To be able to picture it better, check out the contact sheet below. Note how exposures have a vertical orientation as opposed to the normal horizontal orientation you know from shooting with a typical SLR or rangefinder.
Back in the 1960’s there was a short-lived trend to make half-frame cameras, predominantly in Japan, to meet the demand for smaller bodies and saving money on film. Later on compact cameras and point-and-shoots were developed that were even smaller and effectively made half-frame cameras obsolete so they stopped being made.
For today’s issue I borrowed my friend Guy Pinhas’ Olympus Pen-F with a beautiful 38mm 1.8 lens for a test shoot with model Dee at Studio 13 in Amsterdam.
Dee is a dancer as well as a model and an overall wonderful and creative person. She expresses her gender in a fluid way, which inspired me to photograph her on half-frame. Her fluid expression of gender was our inspiration and guide as Dee explored the full spectrum of her gender frame by frame. The contact sheet above gives us the full picture and throughout this issue are some of my favorite diptychs from the set.
In Dee’s own words: “I’ve come to realize I can express myself in a very feminine way, but also a very masculine way. It just depends on the day, the situation I find myself in, and the people I am surrounded by.”
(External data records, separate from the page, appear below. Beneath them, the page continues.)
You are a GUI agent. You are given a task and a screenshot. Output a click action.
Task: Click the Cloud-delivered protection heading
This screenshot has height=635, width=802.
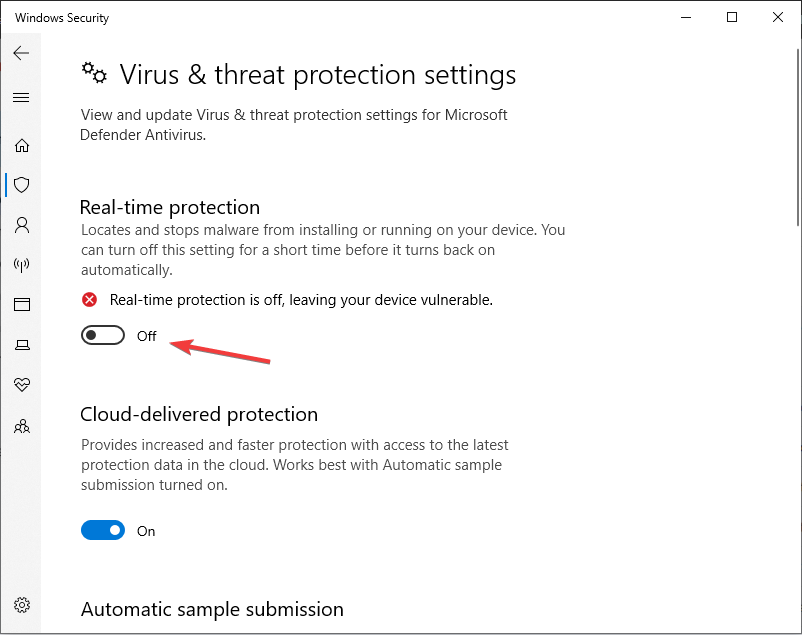point(199,414)
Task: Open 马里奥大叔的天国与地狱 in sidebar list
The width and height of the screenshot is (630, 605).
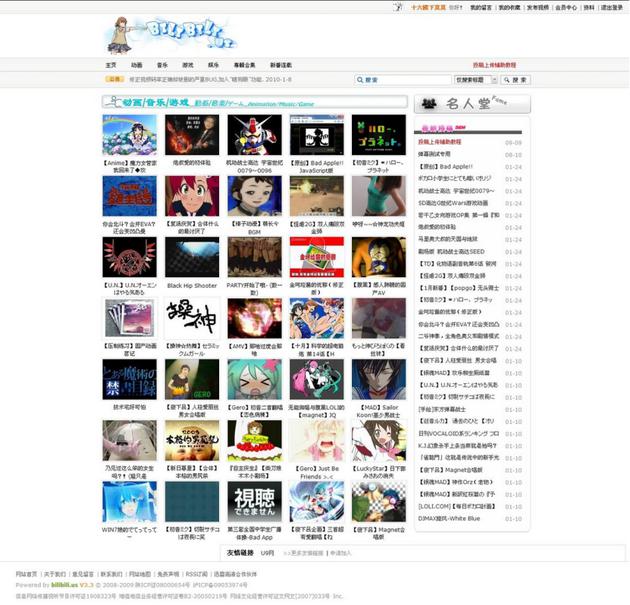Action: [x=453, y=240]
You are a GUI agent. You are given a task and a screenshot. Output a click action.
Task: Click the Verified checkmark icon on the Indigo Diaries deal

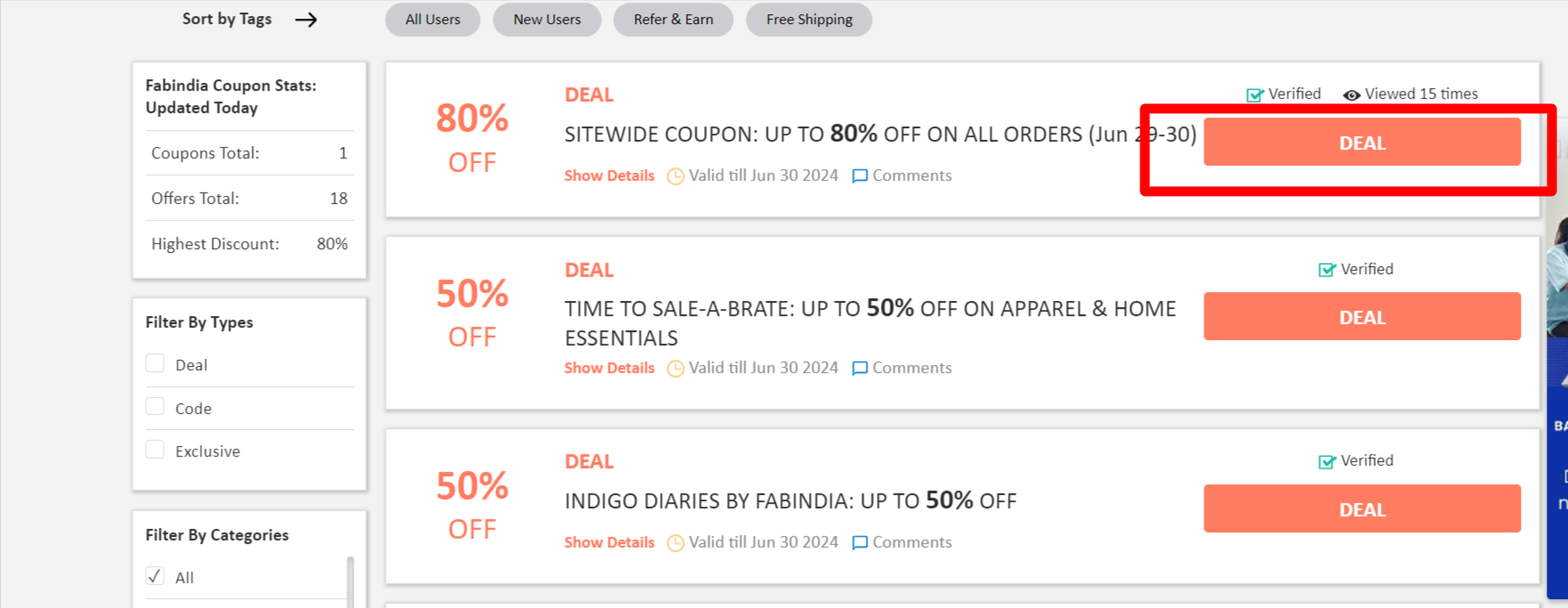1327,461
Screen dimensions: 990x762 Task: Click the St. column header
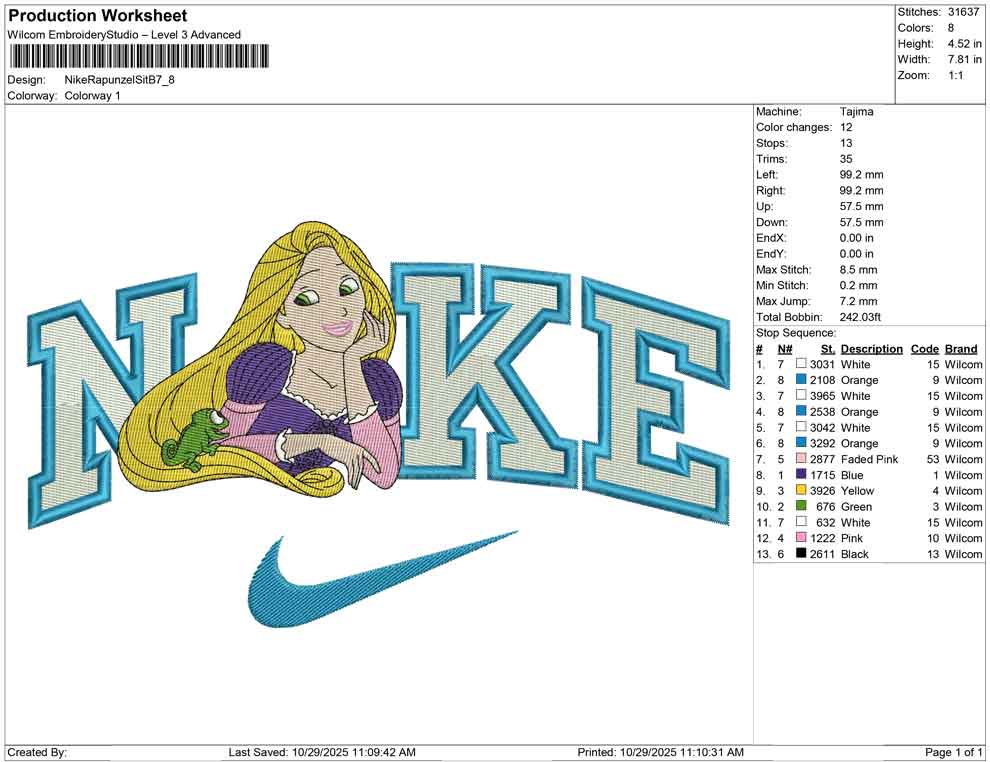tap(827, 348)
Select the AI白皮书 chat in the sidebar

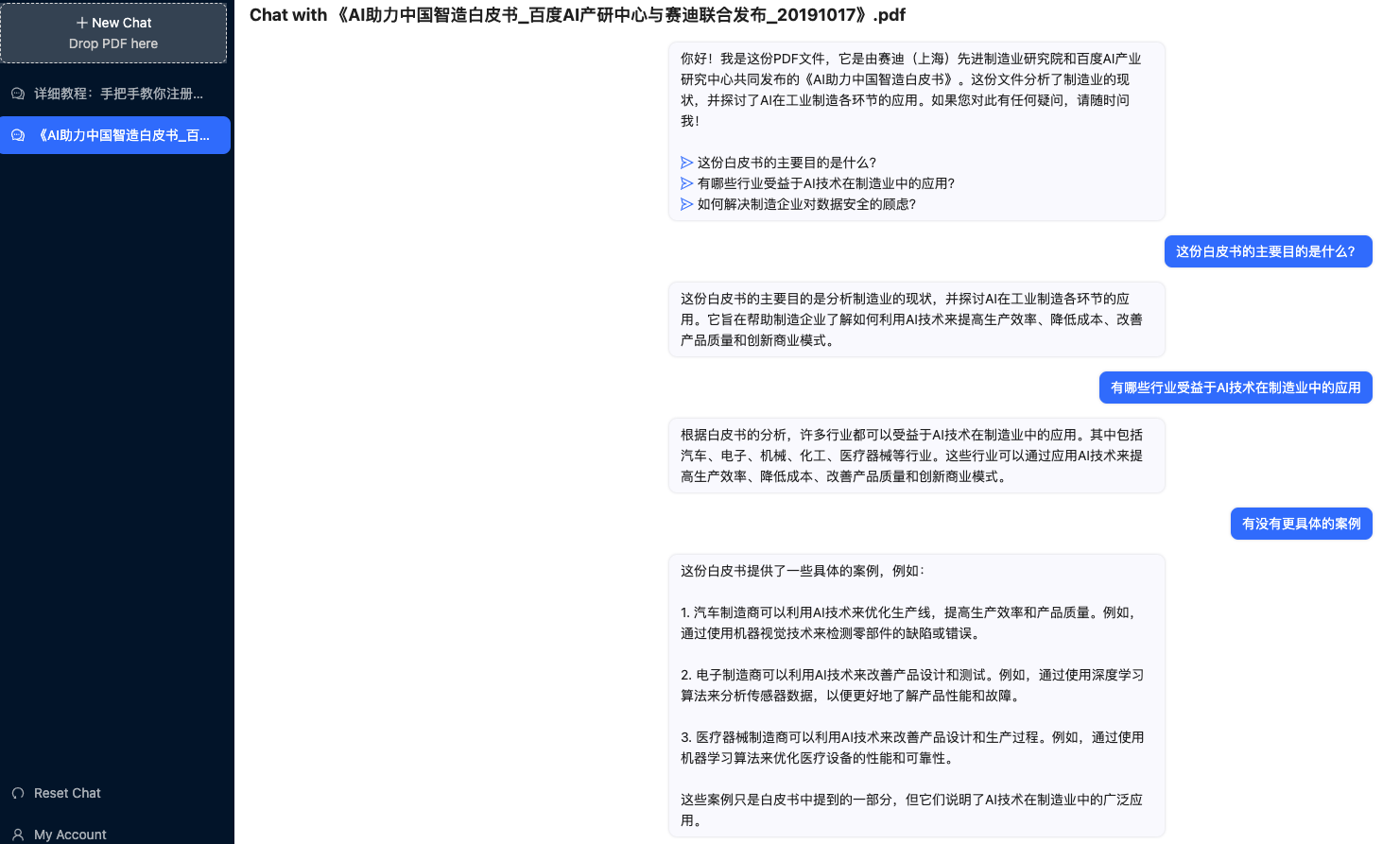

This shoot was a true pleasure and you can see it unfold in the video below, made my Process resident video magic maker Luc Satter. In the video I explain a bit more about the half-frame format and show more images than I could fit in this issue, including medium format work shot on the Mamiya 645 Pro with some lovely expired Fuji Acros, and a roll of Fuji Industrial 100 shot with the Canon EOS 1V. Enjoy!
This half-frame roll was shot on Fuji Across II, expertly developed by Wim at Silver-Hands who also made the contact sheet, and both were scanned by Cees at Nivo-Schweizer. The video was made by Luc Satter and shot at Studio 13, my home away from home.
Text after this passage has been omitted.